CEO, Teach For America

Phoenix '98

Who’s helping us design and implement this training approach? 

What’s incredible is that at the same time we’re adapting, the rest of the country is also figuring things out. There are so many unknowns for schools, districts, and the entire system. But we do know that we can’t go back to what was happening before—what was considered normal in our education system was not serving our kids.

One of the first things we did this spring was to reach out to our newest corps members to see if they still wanted to teach through all this uncertainty. I talked to many of them myself, and while they’re disappointed they won’t be together this summer, what I heard was they’re more committed than ever that we have to do this.

So as soon as we made the decision to stand up a virtual training, we started hosting focus groups, we conducted surveys, and we held one-on-one interviews with more than 1,000 school leaders, principals, teachers, incoming corps members, alumni, current corps members, and members of our staff.

We also put together an advisory council that includes experts in several fields, including edtech, virtual instruction and learning, special education, instructional practice, and more. They bring expertise from organizations like Teaching Tolerance and EverFi, and from universities and school districts.

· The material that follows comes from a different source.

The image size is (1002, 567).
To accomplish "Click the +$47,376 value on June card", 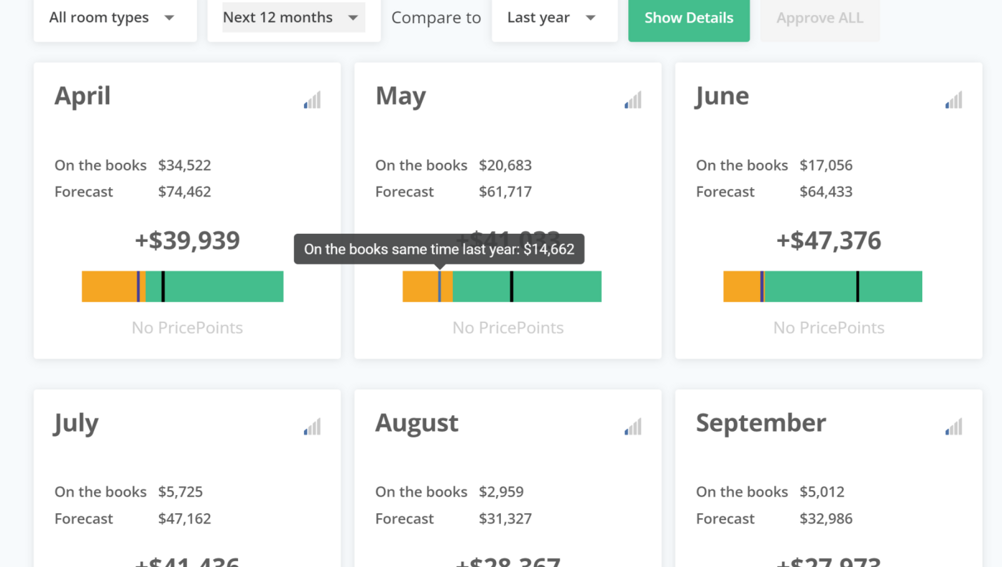I will pyautogui.click(x=828, y=240).
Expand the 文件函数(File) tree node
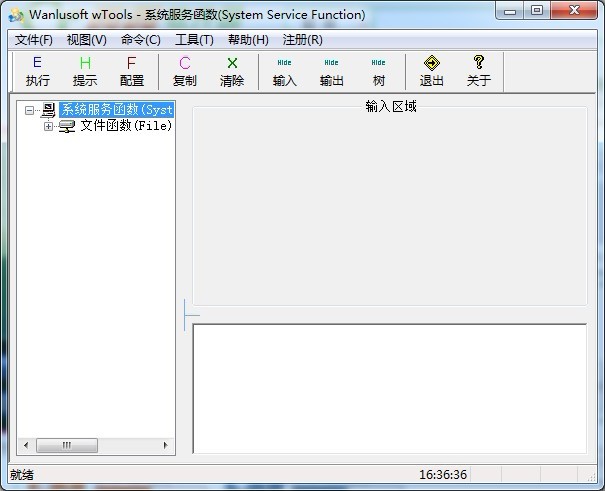Viewport: 605px width, 491px height. click(x=48, y=126)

We’re also calling on 30 years of our own research on corps member effectiveness, not to mention insights from thousands of alumni leaders. All those things are helping us prepare not just for training this new corps, but reimagining our training and support in the long term.

One of the best things about institute was how corps members built relationships. Can that still happen?

I know exactly what you’re saying. I met my husband, Jeremy, when we both worked at institute in Houston back in 2001, and I have lifelong friends from my 1998 corps. So I know how close the connections forged at institute can be. And one thing that came through loud and clear when we spoke to our newest corps members was how much they were looking forward to learning together and building those bonds.

But this is also a group that’s steeped in virtual experiences. They’re very open to different ways of building community. They’re giving us a lot of grace because of this current situation, and we’re listening for what they need. They asked for a mix, including live and simultaneous learning which they’ll do with other corps members in learning communities of around 40-to-50 people. But we’re also giving flexibility in when and how they do some of their training, since they’re managing family commitments and the work-from-home juggle just like everyone.

These are very achievement-oriented people who want to be prepared for anything. I have no doubt they’re going to build the same bonds that kept all the rest of us going through our first year of teaching and for the long term. And I’m excited to see the energy and creativity they bring to this challenge.